Instantiate which PHP class based on dev or production environment


I've integrated SimpleSAMLphp with my application, however it only works on a production environment as there is no connection to the IdP servers elsewhere. How can I continue working on the development environment on things that require authentication?

I've written a wrapper class that exposes the necessary methods to the SimpleSAML_Auth_Simple class. The relevant code is as follows:

Pages requiring authentication

<?php

// (assume autoloading)
$saml = new SAMLWrapper('name-of-sp');
$saml->requireAuthentication('https://[::1]/app/saml-controller.php?callback=1');
$userAttributes = $saml->getAttributes();

// rest of application code below...

Wrapper class

class SAMLWrapper extends IAuthentication
{
    private $as;

    public function __construct($sp) {
        require_once('/var/simplesamlphp/lib/_autoload.php');
        // THIS PATH DOES NOT EXIST ON DEV

        $this->as = new \SimpleSAML_Auth_Simple($sp);
    }

    public function requireAuthentication($callback) {
        $this->as->requireAuth(array('ReturnTo' => $callback));
    }

    public function getAttributes() {
        return $this->as->getAttributes();
    }
}

Dummy wrapper class

I've considered writing a dummy wrapper like this:

class DummySAML extends IAuthentication
{
    private $attrs;

    public function __construct(array $attrs) {
        $this->attrs = $attrs;
    }

    public function requireAuthentication() {
        return;
    }

    public function getAttributes() {
        return $this->attrs;
    }
}

However this means I have to switch between the SAMLWrapper and DummySAML class on all the pages requiring authentication:

if (getenv('SLIM_MODE') === 'DEV') {
    // instantiate DummySAML with test attributes
} else {
    // instantiate SAMLWrapper with service provider name
}

Is there an easier and better way of doing this?


Solution

  • One option would be to move the env-based switching inside a single wrapper class. One immediately obvious downside is that your test attributes would need to either be hard-coded inside the class, or always passed to the constructor even in production. Otherwise you wouldn't be able to support both scenarios with a single constructor.

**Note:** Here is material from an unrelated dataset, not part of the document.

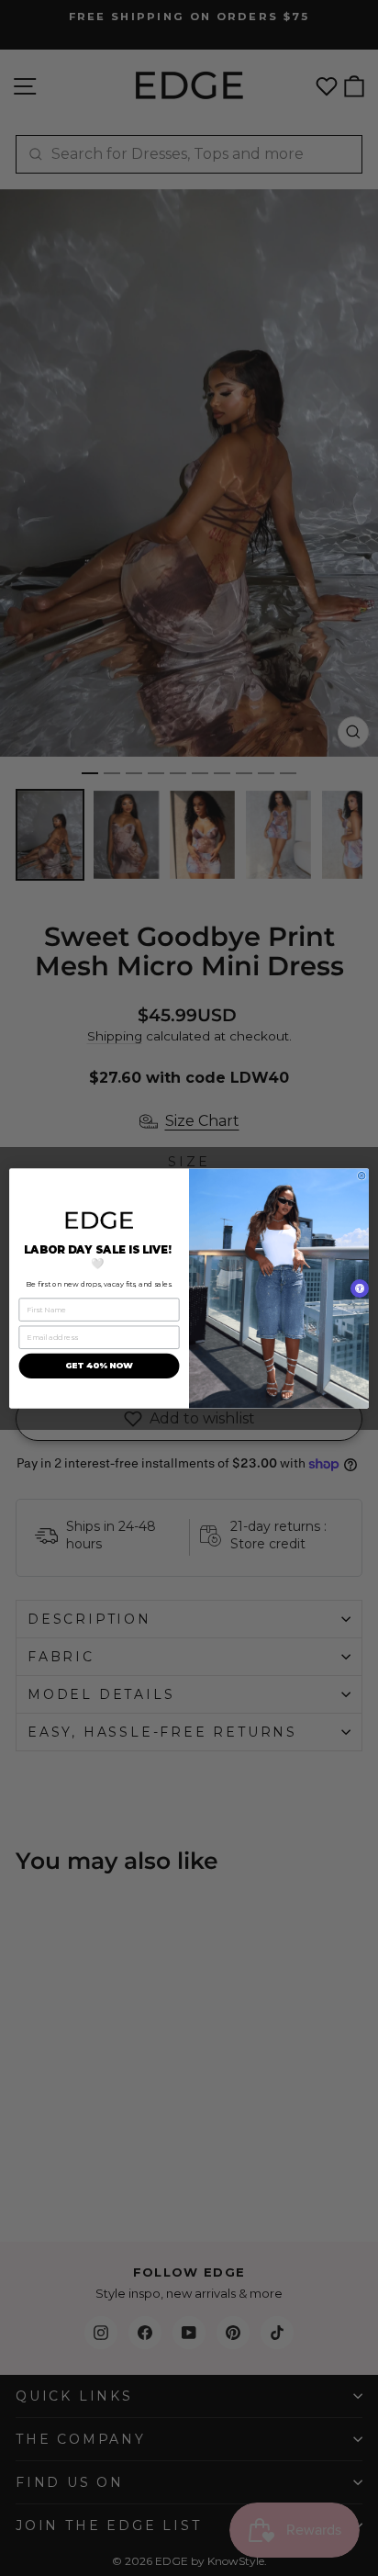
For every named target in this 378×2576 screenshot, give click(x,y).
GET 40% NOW (99, 1365)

    In my own apps, I would probably obtain the authentication wrapper from a dependency injection container, registering a factory that checks the environment and returns an instance of the appropriate class (real or dummy). If you're not already using DI, migrating could be a real pain, but you could always create a one-off static factory that handles the instantiation of the appropriate wrapper to reduce the amount of boilerplate at the top of each file.